#### Exercise:
When you reach the line containing "This screenshot has width=1093, height=683.", start transcribing exactly and continue through the last line of the data, skipping every picture.
━━━━━ Information provided
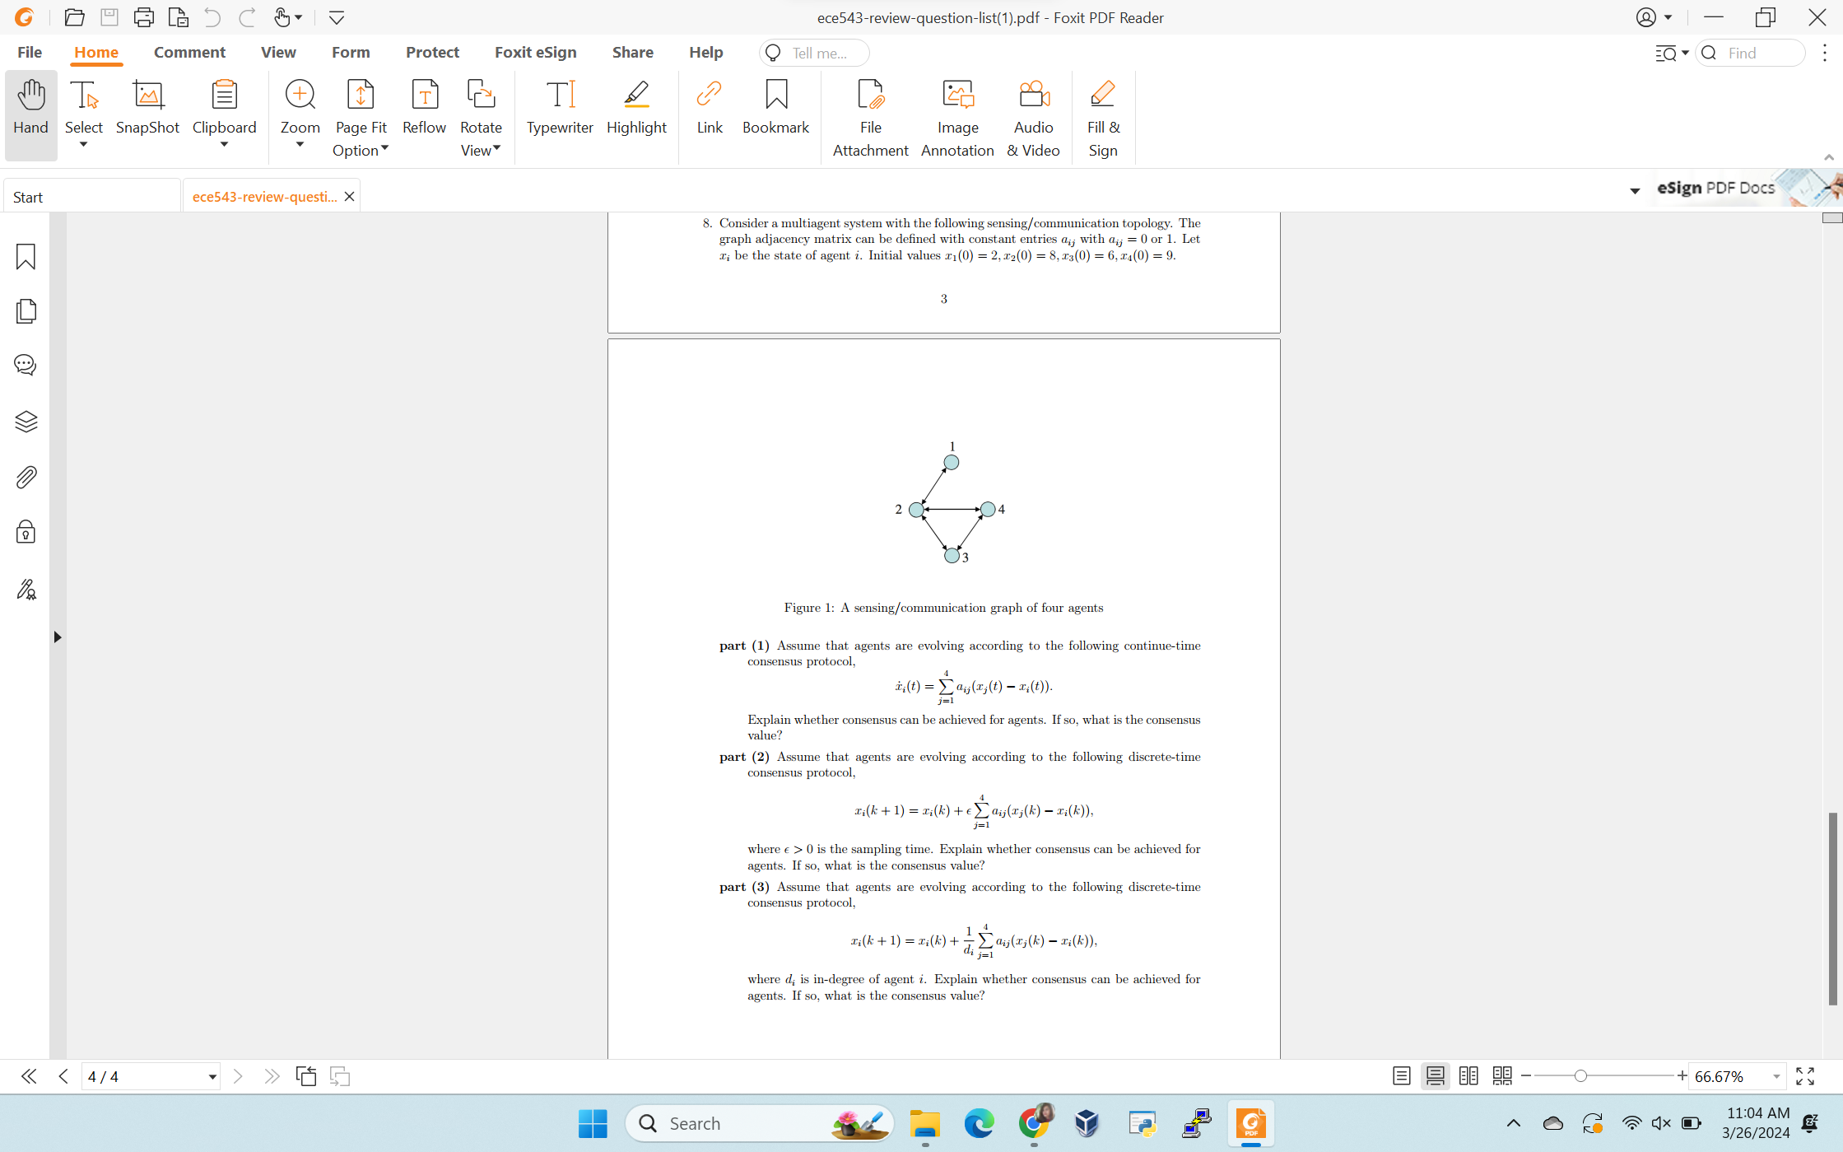Open the Bookmarks side panel
The image size is (1843, 1152).
click(x=26, y=257)
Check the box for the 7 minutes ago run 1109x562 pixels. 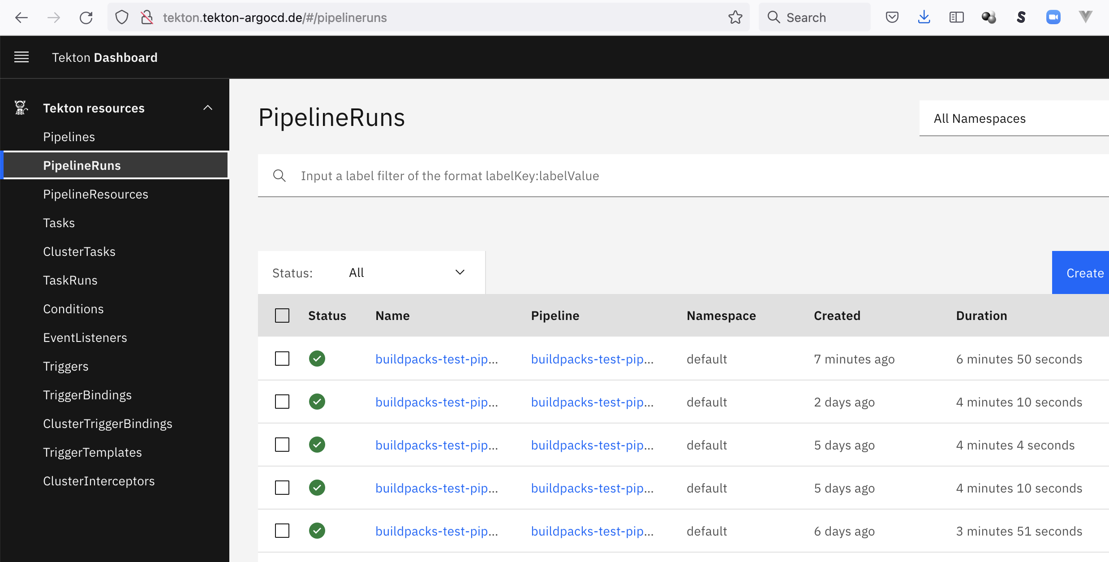coord(282,359)
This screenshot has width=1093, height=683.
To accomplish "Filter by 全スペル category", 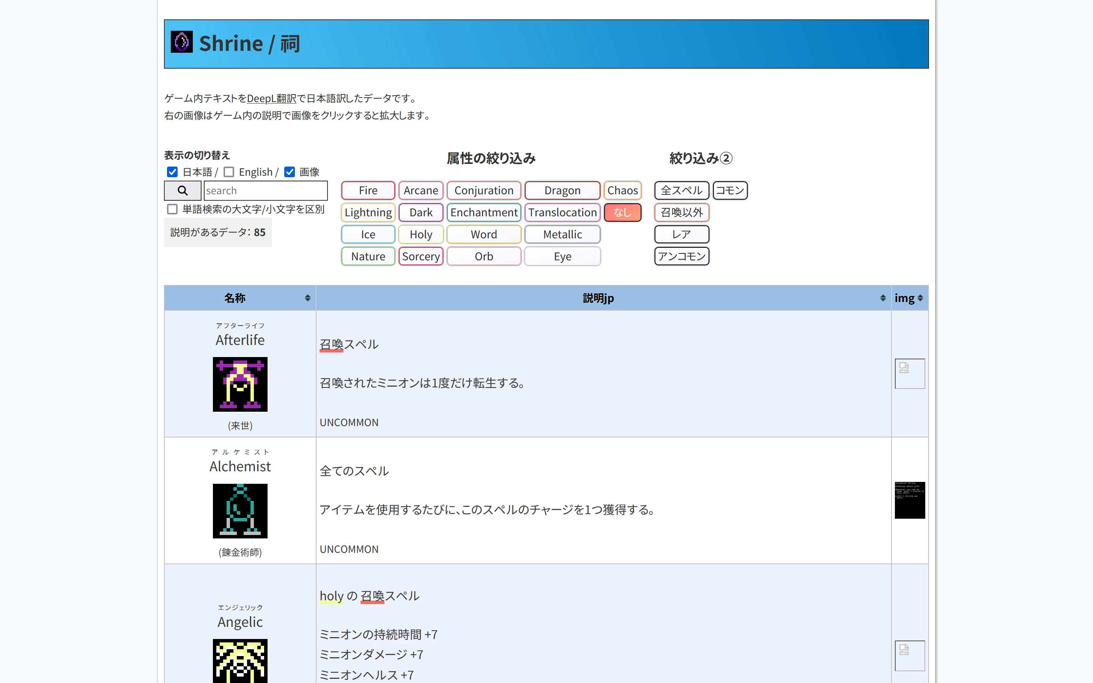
━━━━━━━━━━
#### Answer to this exercise:
This screenshot has width=1093, height=683.
To accomplish "Filter by 全スペル category", 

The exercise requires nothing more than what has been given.